── Extrait du document ──
Pour camper son personnage, SCH a sorti un premier single en février, Marché Noir. Le clip, de presque de huit minutes, annonçait le retour d’un malfrat exilé et prêt à reconquérir sa ville, ou à la réduire en cendres si nécessaire. C’est d’ailleurs ce que raconte l’ouverture de l’album, un interlude parlé, conté par une voix off, celle de l’acteur José Luccioni (doublure française d’Al Pacino, entre autres), et écrite par le rappeur Furax Barbarossa. Pas de changement de recette : c’est via ce procédé et ces protagonistes déjà présents sur JVLIVS que le décor est planté à plusieurs reprises tout au long du tracklisting. Il est là, encore une fois, le fil rouge de l’album, celui qui pose une ambiance lourde et grave, convoque les mythes mafieux et les images les plus sanguinaires.
───
── Données fournies ──
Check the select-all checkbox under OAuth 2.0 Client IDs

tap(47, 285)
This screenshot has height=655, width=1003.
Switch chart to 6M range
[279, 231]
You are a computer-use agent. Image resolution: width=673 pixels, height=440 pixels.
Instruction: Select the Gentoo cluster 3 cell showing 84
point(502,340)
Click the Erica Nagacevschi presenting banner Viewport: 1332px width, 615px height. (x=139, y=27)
───
── Données fournies ──
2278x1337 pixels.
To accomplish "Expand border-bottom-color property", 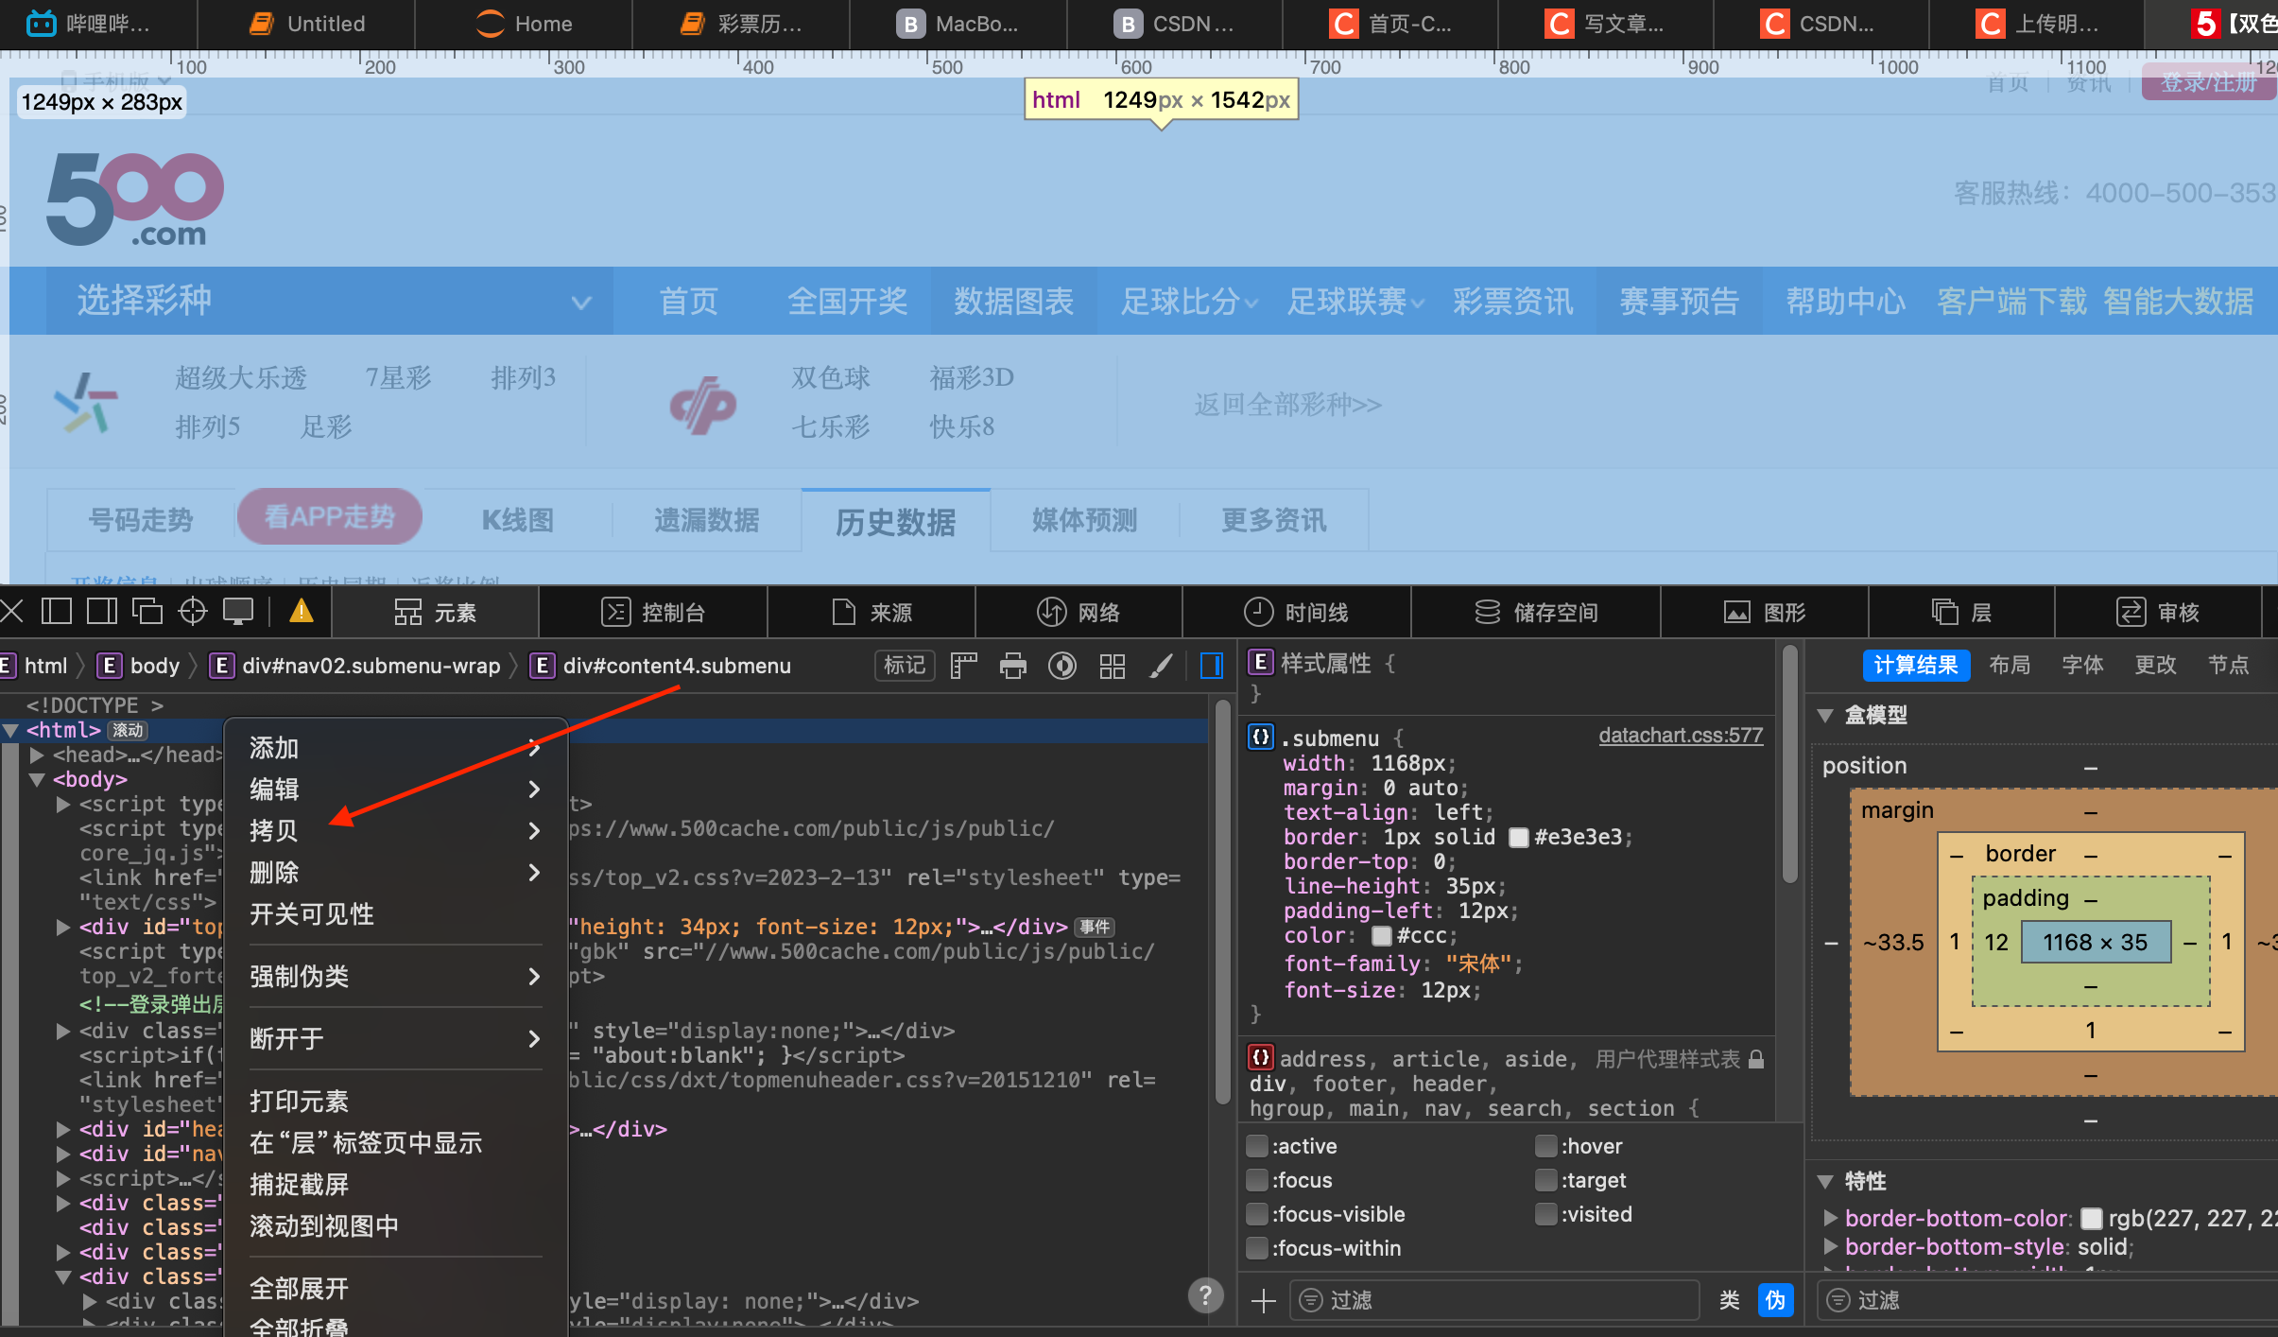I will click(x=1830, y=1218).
───
● Tâches à réaliser:
a: Recopiez à l'identique les enregistrements qui vont de la ligne contenant « Check the select-all » jusqu'à la ligne contenant « Click the Erica », ces deux lignes comprises.
b: Donnez la suite du texte consacré à l'album de SCH, à partir de sa dernière phrase.
Le texte et les enregistrements sont indépendants les uns des autres.

● Résultats par tâche:
a:
Check the select-all checkbox under OAuth 2.0 Client IDs

tap(47, 285)
This screenshot has height=655, width=1003.
Switch chart to 6M range
[279, 231]
You are a computer-use agent. Image resolution: width=673 pixels, height=440 pixels.
Instruction: Select the Gentoo cluster 3 cell showing 84
point(502,340)
Click the Erica Nagacevschi presenting banner Viewport: 1332px width, 615px height. (x=139, y=27)

b:
Paradis perdu

Mais qu’on ne s’y trompe surtout pas : JVLIVS II n’est pas un opéra-rap. Certes, il raconte entre les lignes la marche en avant d’un homme prêt à tout, mais est également ancré dans l’intimité de SCH. Il ne raconte pas une histoire, ne suit pas une chronologie stricte. C’est d’ailleurs ce qui rend ce projet de trilogie si savoureux : il ne force pas au suivi assidu, n’oblige pas à l’écoute globale et constante. Ca n’est pas un film, c’est un album. Bien des morceaux forment des apartés, notamment cette bastos incroyable qu’est Mannschaft, en featuring avec Freeze Corleone. Les orchestrations de cordes, qu’on dirait tout droit sorties de la bande-originale d’un film italien, sont imprégnées de cette esthétique de genre, mais n’empêche en rien l’intégration d’invités et n’obligent pas ces derniers à coller à tout prix au concept. Alors, ils se lâchent, car c’est là qu’ils peuvent donner le meilleur d’eux-mêmes.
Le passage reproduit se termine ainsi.